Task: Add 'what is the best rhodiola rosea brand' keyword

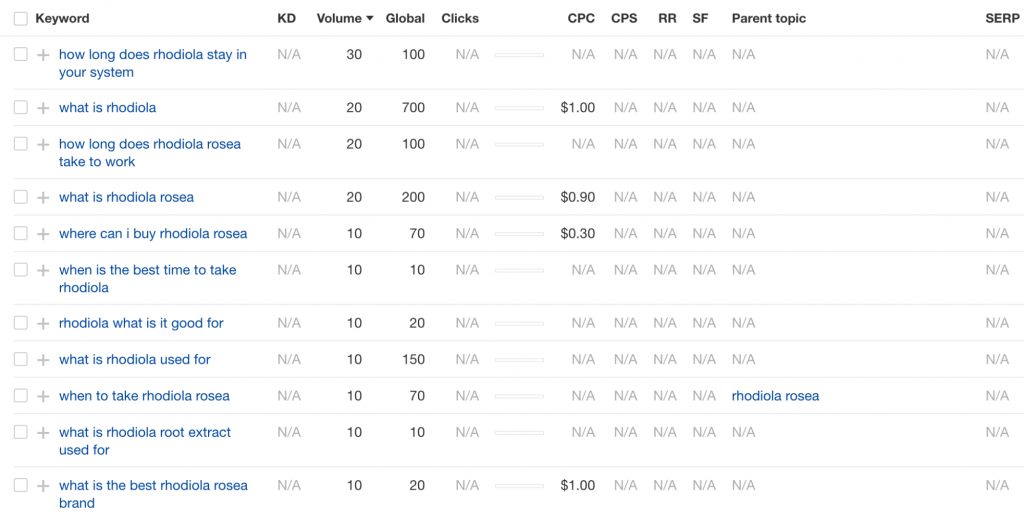Action: point(43,486)
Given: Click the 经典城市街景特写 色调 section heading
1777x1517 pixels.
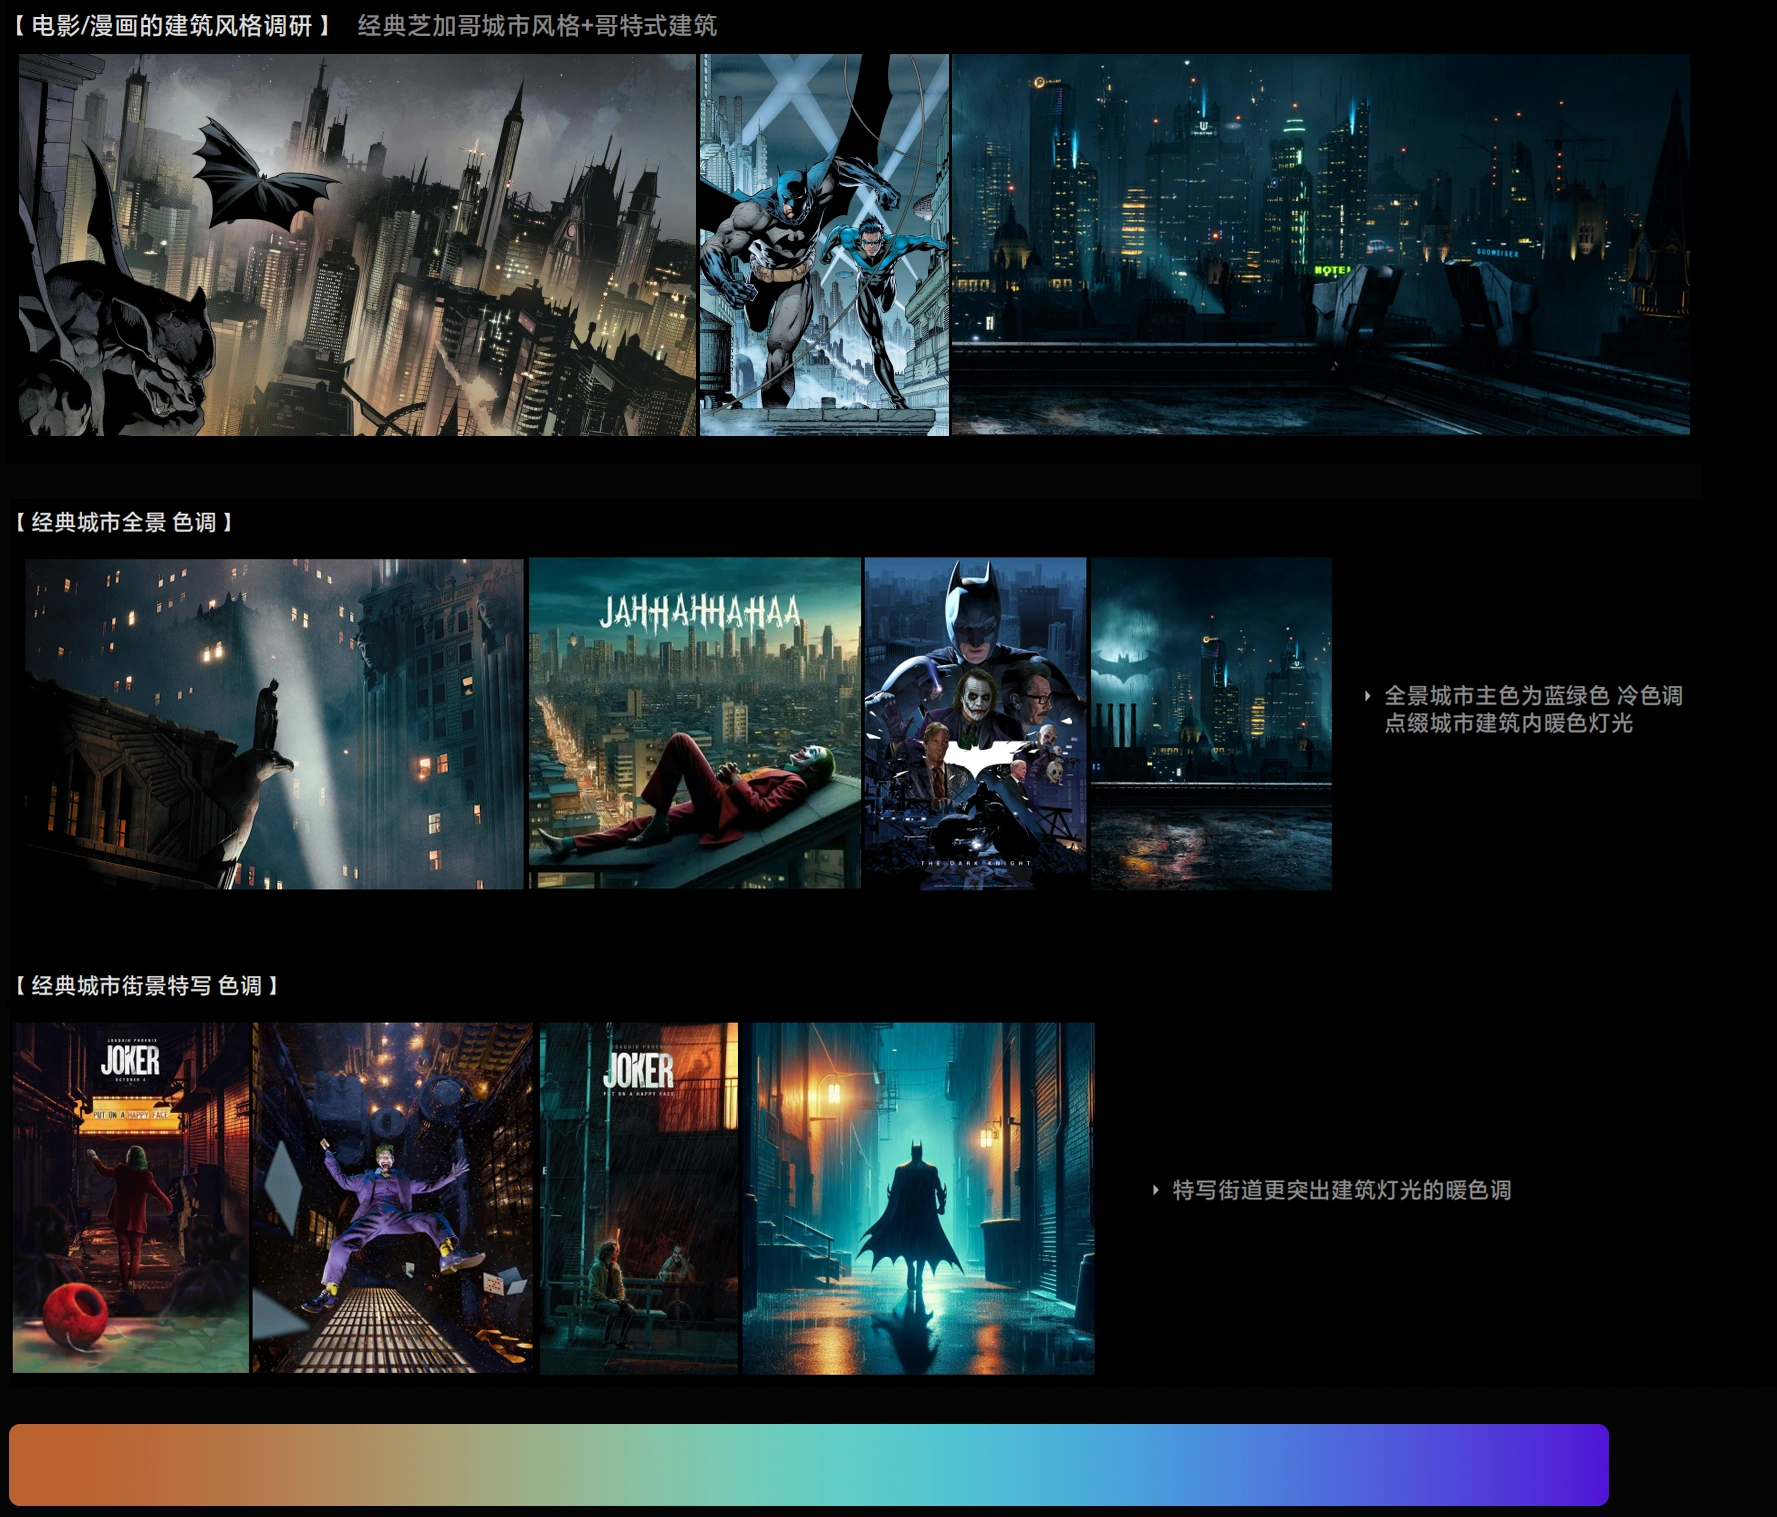Looking at the screenshot, I should [147, 986].
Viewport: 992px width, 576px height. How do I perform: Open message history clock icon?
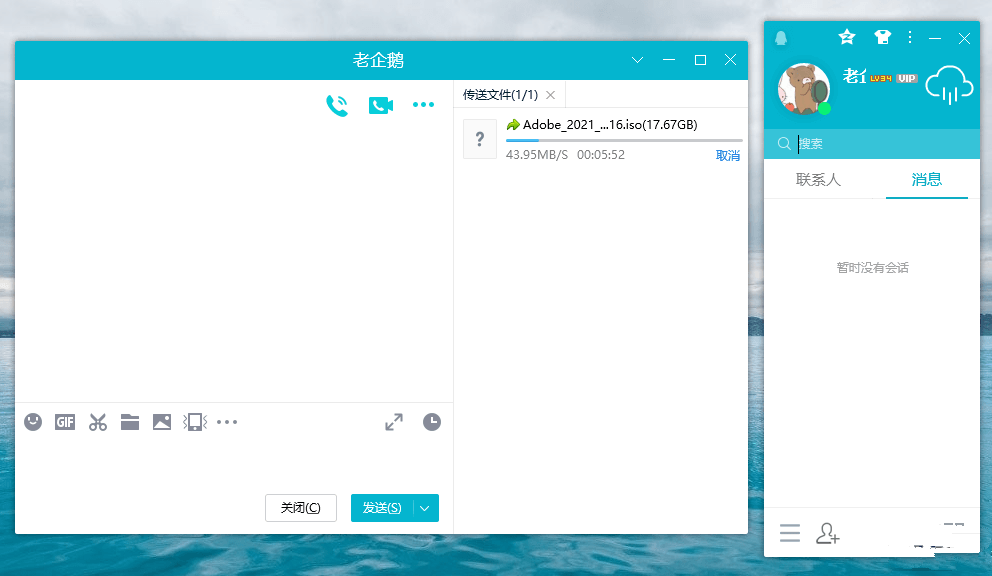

########################################

Retype every one of the records above verbatim, omitting the pictures.

**Response to the task:**
Task: Add 'what is the best rhodiola rosea brand' keyword

Action: point(43,486)
Given: Click the 经典城市街景特写 色调 section heading
1777x1517 pixels.
Looking at the screenshot, I should [147, 986].
Viewport: 992px width, 576px height. How do I perform: Open message history clock icon?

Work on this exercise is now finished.